Sometimes I get so wrapped up in the incredible stuff I’m part of that I don’t even have time to talk about it. This week is the culmination of many months’ work preparing for International Week at the U of A. After all the late nights, tears, and days spent making so many phone calls my phone died mid-afternoon, it’s actually all coming together swimmingly.

It’s funny being inside an event like this. It’s so big, with dozens of workshops sprawled across the week, that it’s impossible to take it all in. So I just get to catch little glimpses of sessions every day, and then see glimmers of the conversations that start churning afterwards. It’s gratifying to see people leaning against a wall debating what good governance really means in sub-Saharan Africa.

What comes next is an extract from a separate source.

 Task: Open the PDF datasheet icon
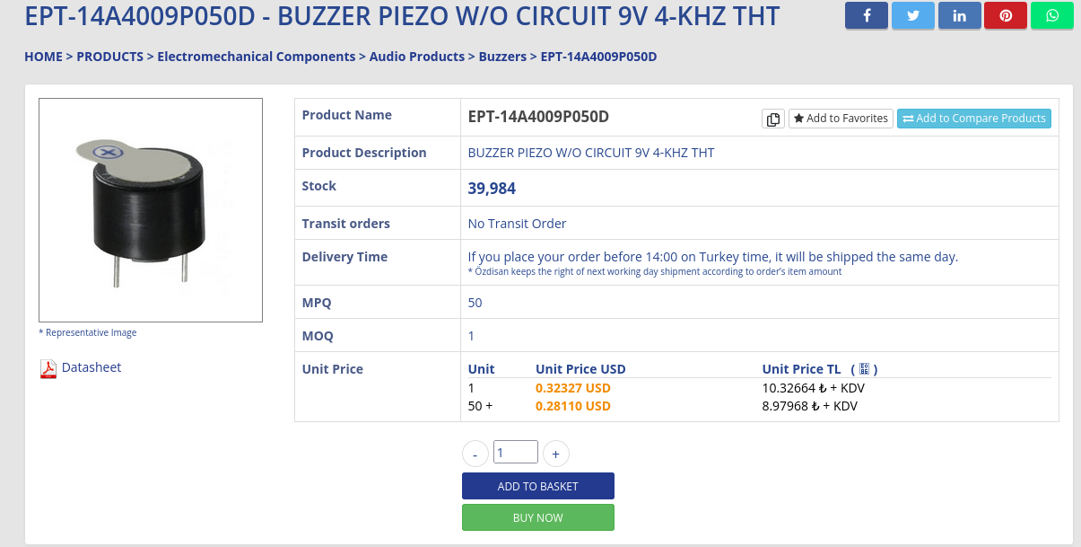point(48,368)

Tariq Ali’s keynote lecture on Monday wasn’t what I expected it to be. He’s a British-Pakistani journalist, historian, and filmmaker (and novelist, interestingly). He’s pretty well-known for his sharp writing in places like the Guardian, cutting Western governments to pieces for launching imperialist adventures. But his talk was less anchored to any specific political moments than I thought it would be.

Essentially, he laid out a map of the economic, ecological and political crises we’re all fairly familiar with. An economy divorced from any sensible idea of how to use it to make ecosystems healthier, chugging away on speculation upon speculation on the “fictitious commodity” of money (a term borrowed from our social theory friend Karl Polanyi). And of course a world run not by citizens, but by corporations and governments that pay lip service to our wishes through semi-regular rituals like elections.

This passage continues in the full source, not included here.